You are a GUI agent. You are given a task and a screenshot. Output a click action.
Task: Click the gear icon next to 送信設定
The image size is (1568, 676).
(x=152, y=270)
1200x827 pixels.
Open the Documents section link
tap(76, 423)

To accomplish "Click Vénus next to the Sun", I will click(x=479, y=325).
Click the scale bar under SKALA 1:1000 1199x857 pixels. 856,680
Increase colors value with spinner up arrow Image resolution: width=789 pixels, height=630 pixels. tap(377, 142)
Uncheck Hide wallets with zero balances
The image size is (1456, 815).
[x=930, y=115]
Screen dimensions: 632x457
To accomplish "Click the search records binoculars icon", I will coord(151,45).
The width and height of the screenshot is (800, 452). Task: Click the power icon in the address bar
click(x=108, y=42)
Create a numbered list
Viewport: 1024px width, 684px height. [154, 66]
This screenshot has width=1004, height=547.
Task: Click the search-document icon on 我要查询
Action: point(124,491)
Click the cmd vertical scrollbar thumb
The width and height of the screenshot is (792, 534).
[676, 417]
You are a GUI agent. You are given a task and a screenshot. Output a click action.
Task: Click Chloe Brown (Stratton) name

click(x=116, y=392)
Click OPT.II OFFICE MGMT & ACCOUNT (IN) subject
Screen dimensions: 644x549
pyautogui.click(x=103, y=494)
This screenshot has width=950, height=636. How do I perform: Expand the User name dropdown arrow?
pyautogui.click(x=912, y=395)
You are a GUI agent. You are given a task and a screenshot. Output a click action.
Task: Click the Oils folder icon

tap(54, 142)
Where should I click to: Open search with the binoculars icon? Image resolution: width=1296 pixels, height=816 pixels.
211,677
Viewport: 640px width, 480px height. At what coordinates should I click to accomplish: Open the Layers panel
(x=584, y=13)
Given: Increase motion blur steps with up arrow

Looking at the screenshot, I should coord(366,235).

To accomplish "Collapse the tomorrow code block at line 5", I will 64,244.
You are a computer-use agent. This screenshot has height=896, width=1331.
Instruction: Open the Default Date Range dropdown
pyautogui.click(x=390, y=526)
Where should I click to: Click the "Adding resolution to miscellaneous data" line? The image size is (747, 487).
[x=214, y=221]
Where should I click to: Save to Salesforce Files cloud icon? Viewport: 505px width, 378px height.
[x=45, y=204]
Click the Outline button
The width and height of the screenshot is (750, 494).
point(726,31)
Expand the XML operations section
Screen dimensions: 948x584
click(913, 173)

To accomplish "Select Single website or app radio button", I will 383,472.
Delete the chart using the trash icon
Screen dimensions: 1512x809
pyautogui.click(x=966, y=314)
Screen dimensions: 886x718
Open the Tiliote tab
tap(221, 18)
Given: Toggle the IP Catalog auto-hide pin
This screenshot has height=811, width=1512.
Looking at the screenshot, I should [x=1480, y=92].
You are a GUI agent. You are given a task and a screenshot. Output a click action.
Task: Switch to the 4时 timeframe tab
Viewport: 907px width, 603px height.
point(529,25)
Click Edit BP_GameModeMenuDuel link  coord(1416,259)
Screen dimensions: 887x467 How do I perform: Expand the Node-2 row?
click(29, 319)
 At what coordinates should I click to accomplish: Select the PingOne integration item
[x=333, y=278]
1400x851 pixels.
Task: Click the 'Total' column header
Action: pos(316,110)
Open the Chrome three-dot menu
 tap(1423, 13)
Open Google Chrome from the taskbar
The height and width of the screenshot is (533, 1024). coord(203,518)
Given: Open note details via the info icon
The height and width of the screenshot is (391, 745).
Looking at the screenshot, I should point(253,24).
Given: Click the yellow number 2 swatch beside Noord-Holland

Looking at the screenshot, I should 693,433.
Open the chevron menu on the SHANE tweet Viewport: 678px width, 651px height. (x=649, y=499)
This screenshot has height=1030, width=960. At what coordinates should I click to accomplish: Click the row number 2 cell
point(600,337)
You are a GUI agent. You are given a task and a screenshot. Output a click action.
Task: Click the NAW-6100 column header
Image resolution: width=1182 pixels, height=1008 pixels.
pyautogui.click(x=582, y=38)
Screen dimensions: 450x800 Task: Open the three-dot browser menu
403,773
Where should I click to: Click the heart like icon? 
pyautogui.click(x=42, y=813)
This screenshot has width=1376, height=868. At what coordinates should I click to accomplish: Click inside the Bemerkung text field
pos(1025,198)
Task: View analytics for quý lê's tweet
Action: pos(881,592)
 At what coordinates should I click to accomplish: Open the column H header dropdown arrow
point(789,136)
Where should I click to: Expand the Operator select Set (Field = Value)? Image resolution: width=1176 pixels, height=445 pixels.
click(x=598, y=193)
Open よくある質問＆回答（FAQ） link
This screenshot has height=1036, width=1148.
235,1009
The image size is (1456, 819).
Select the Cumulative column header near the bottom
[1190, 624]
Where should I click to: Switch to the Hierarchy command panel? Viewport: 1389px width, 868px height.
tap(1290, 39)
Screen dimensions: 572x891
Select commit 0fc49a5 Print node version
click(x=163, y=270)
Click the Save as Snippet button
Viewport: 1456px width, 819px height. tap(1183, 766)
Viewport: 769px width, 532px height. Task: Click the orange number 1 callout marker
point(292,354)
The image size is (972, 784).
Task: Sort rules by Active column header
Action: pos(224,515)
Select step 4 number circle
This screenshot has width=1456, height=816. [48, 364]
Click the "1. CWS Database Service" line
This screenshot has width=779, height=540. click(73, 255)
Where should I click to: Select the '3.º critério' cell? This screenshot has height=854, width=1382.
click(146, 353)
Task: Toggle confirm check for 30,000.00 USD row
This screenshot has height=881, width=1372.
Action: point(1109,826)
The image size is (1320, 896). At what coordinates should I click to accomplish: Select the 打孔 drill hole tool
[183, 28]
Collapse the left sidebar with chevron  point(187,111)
·····
Exercise objective: Copy the listing above line for line, without changing any of it.

Worked solution:
You are a GUI agent. You are given a task and a screenshot. Output a click action.
Task: Click the gear icon next to 送信設定
The image size is (1568, 676).
(x=152, y=270)
1200x827 pixels.
Open the Documents section link
tap(76, 423)

To accomplish "Click Vénus next to the Sun", I will click(x=479, y=325).
Click the scale bar under SKALA 1:1000 1199x857 pixels. 856,680
Increase colors value with spinner up arrow Image resolution: width=789 pixels, height=630 pixels. tap(377, 142)
Uncheck Hide wallets with zero balances
The image size is (1456, 815).
[x=930, y=115]
Screen dimensions: 632x457
To accomplish "Click the search records binoculars icon", I will coord(151,45).
The width and height of the screenshot is (800, 452). Task: Click the power icon in the address bar
click(x=108, y=42)
Create a numbered list
Viewport: 1024px width, 684px height. [154, 66]
This screenshot has width=1004, height=547.
Task: Click the search-document icon on 我要查询
Action: point(124,491)
Click the cmd vertical scrollbar thumb
The width and height of the screenshot is (792, 534).
[676, 417]
You are a GUI agent. You are given a task and a screenshot. Output a click action.
Task: Click Chloe Brown (Stratton) name

click(x=116, y=392)
Click OPT.II OFFICE MGMT & ACCOUNT (IN) subject
Screen dimensions: 644x549
pyautogui.click(x=103, y=494)
This screenshot has width=950, height=636. How do I perform: Expand the User name dropdown arrow?
pyautogui.click(x=912, y=395)
You are a GUI agent. You are given a task and a screenshot. Output a click action.
Task: Click the Oils folder icon

tap(54, 142)
Where should I click to: Open search with the binoculars icon? Image resolution: width=1296 pixels, height=816 pixels.
211,677
Viewport: 640px width, 480px height. At what coordinates should I click to accomplish: Open the Layers panel
(x=584, y=13)
Given: Increase motion blur steps with up arrow

Looking at the screenshot, I should coord(366,235).

To accomplish "Collapse the tomorrow code block at line 5", I will 64,244.
You are a computer-use agent. This screenshot has height=896, width=1331.
Instruction: Open the Default Date Range dropdown
pyautogui.click(x=390, y=526)
Where should I click to: Click the "Adding resolution to miscellaneous data" line? The image size is (747, 487).
[x=214, y=221]
Where should I click to: Save to Salesforce Files cloud icon? Viewport: 505px width, 378px height.
[x=45, y=204]
Click the Outline button
The width and height of the screenshot is (750, 494).
point(726,31)
Expand the XML operations section
Screen dimensions: 948x584
click(913, 173)

To accomplish "Select Single website or app radio button", I will 383,472.
Delete the chart using the trash icon
Screen dimensions: 1512x809
pyautogui.click(x=966, y=314)
Screen dimensions: 886x718
Open the Tiliote tab
tap(221, 18)
Given: Toggle the IP Catalog auto-hide pin
This screenshot has height=811, width=1512.
Looking at the screenshot, I should [x=1480, y=92].
You are a GUI agent. You are given a task and a screenshot. Output a click action.
Task: Switch to the 4时 timeframe tab
Viewport: 907px width, 603px height.
point(529,25)
Click Edit BP_GameModeMenuDuel link  coord(1416,259)
Screen dimensions: 887x467 How do I perform: Expand the Node-2 row?
click(29, 319)
 At what coordinates should I click to accomplish: Select the PingOne integration item
[x=333, y=278]
1400x851 pixels.
Task: Click the 'Total' column header
Action: pos(316,110)
Open the Chrome three-dot menu
 tap(1423, 13)
Open Google Chrome from the taskbar
The height and width of the screenshot is (533, 1024). coord(203,518)
Given: Open note details via the info icon
The height and width of the screenshot is (391, 745).
Looking at the screenshot, I should point(253,24).
Given: Click the yellow number 2 swatch beside Noord-Holland

Looking at the screenshot, I should 693,433.
Open the chevron menu on the SHANE tweet Viewport: 678px width, 651px height. (x=649, y=499)
This screenshot has height=1030, width=960. At what coordinates should I click to accomplish: Click the row number 2 cell
point(600,337)
You are a GUI agent. You are given a task and a screenshot. Output a click action.
Task: Click the NAW-6100 column header
Image resolution: width=1182 pixels, height=1008 pixels.
pyautogui.click(x=582, y=38)
Screen dimensions: 450x800 Task: Open the three-dot browser menu
403,773
Where should I click to: Click the heart like icon? 
pyautogui.click(x=42, y=813)
This screenshot has width=1376, height=868. At what coordinates should I click to accomplish: Click inside the Bemerkung text field
pos(1025,198)
Task: View analytics for quý lê's tweet
Action: pos(881,592)
 At what coordinates should I click to accomplish: Open the column H header dropdown arrow
point(789,136)
Where should I click to: Expand the Operator select Set (Field = Value)? Image resolution: width=1176 pixels, height=445 pixels.
click(x=598, y=193)
Open よくある質問＆回答（FAQ） link
This screenshot has height=1036, width=1148.
235,1009
The image size is (1456, 819).
Select the Cumulative column header near the bottom
[1190, 624]
Where should I click to: Switch to the Hierarchy command panel? Viewport: 1389px width, 868px height.
tap(1290, 39)
Screen dimensions: 572x891
Select commit 0fc49a5 Print node version
click(x=163, y=270)
Click the Save as Snippet button
Viewport: 1456px width, 819px height. tap(1183, 766)
Viewport: 769px width, 532px height. Task: Click the orange number 1 callout marker
point(292,354)
The image size is (972, 784).
Task: Sort rules by Active column header
Action: pos(224,515)
Select step 4 number circle
This screenshot has width=1456, height=816. [48, 364]
Click the "1. CWS Database Service" line
This screenshot has width=779, height=540. click(73, 255)
Where should I click to: Select the '3.º critério' cell? This screenshot has height=854, width=1382.
click(146, 353)
Task: Toggle confirm check for 30,000.00 USD row
This screenshot has height=881, width=1372.
Action: point(1109,826)
The image size is (1320, 896). At what coordinates should I click to accomplish: Select the 打孔 drill hole tool
[183, 28]
Collapse the left sidebar with chevron  point(187,111)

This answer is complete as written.